Git Product home page Git Product logo

edah's Introduction

alt text

Environmental Data Harmonization Framework

Code forked from the soilHarmonization package.

Extends work completed by the SOils DAta Harmonization (SoDaH) & Synthesis project.

VERSION: alpha v1.0, pre-release.

Core functionality complete. Further development and testing required.

Development Jamboard


Description

Paraphrased from soilHarmonization 0.1.0

Environmental data vary vastly in their structure, units of measure, granularity and other details. To facilitate their use in models and synthesis research, the data must be homogenized to a sufficient degree such that cross-site, -project, -time comparisons are feasible.

To facilitate data harmonization, a key file must be generated for each raw data file, which serves as a guide to translate the user-provided data into a common, database-wide structure and format. For each data set provided, the key file should contain general details about the data provider, the project from which the data were generated, and generalized details that apply to the data broadly (e.g., mean annual precipitation at the study site). Such generalized information is referred to as location or locational data in this project.
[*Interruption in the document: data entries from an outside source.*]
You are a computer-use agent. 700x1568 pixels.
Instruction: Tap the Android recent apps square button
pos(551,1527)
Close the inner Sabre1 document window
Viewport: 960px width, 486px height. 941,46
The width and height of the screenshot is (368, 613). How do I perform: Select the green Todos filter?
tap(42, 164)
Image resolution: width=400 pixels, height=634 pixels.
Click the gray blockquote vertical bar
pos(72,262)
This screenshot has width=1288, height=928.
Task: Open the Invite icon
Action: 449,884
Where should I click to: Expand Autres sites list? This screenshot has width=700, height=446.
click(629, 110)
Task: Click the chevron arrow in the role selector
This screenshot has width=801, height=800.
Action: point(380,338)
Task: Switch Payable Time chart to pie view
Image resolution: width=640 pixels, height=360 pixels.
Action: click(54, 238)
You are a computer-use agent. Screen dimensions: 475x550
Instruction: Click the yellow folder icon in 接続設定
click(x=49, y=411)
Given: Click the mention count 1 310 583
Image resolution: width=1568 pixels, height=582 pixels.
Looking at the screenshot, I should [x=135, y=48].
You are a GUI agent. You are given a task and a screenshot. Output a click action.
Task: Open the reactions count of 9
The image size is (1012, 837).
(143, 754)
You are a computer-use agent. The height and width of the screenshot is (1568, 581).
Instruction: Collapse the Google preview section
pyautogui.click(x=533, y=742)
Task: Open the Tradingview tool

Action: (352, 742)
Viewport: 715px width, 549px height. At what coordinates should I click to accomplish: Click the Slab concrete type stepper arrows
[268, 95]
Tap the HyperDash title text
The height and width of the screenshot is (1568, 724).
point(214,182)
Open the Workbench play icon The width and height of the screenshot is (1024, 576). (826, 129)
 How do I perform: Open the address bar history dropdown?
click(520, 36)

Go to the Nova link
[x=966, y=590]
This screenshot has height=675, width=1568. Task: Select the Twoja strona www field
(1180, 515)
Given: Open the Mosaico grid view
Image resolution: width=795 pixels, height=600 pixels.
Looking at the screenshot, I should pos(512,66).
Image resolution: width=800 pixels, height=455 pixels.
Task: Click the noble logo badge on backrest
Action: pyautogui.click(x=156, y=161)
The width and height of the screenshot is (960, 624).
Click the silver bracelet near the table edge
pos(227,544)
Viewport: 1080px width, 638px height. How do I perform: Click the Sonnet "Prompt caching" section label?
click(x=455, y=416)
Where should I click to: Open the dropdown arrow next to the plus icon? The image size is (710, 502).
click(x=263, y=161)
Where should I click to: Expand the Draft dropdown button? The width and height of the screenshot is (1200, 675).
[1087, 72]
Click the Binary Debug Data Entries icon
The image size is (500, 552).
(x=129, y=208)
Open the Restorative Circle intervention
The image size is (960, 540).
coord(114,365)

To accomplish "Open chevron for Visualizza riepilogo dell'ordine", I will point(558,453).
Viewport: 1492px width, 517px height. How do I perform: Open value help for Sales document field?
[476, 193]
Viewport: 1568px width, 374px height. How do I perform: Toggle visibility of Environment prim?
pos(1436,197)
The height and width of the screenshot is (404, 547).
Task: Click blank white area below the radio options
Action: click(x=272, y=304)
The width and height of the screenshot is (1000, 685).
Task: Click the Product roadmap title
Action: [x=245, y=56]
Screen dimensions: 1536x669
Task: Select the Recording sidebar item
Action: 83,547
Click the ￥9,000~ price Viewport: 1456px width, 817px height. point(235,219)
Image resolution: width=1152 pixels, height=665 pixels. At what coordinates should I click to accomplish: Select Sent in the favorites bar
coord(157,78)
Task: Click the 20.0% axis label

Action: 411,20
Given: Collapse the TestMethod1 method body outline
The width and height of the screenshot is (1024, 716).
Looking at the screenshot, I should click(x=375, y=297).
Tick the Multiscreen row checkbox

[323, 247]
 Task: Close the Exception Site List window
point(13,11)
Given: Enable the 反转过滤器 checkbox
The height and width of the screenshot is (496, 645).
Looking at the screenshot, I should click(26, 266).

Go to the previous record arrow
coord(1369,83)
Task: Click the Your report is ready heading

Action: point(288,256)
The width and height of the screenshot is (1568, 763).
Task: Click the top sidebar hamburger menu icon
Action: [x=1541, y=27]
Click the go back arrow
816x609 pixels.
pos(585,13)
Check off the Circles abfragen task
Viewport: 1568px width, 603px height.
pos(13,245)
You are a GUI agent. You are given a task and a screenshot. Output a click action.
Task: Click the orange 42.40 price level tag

At a finer resolution, the key file should contain mappings between the provided data and common terminology and units employed by the project for that data type. For example, the project-designated term for the standing stock of soil organic matter is soc_stock in units of g/m2. If the provided data included information about the standing stock of soil organic matter in a column titled soil C with units of %, that translation will be noted by the data provided on the Profile_data tab of the key file. When run, the script will rename the column titled soil C to som_stock and apply the appropriate units conversion.

Example code below pulls from 'Example' directory with data and working key file.

Note: The terms harmonization and homogenization are often used synonymously across text and code in the repository.

Major changes from soilHarmonization v0.1.0:

  • Simplified adding new variables to the key file.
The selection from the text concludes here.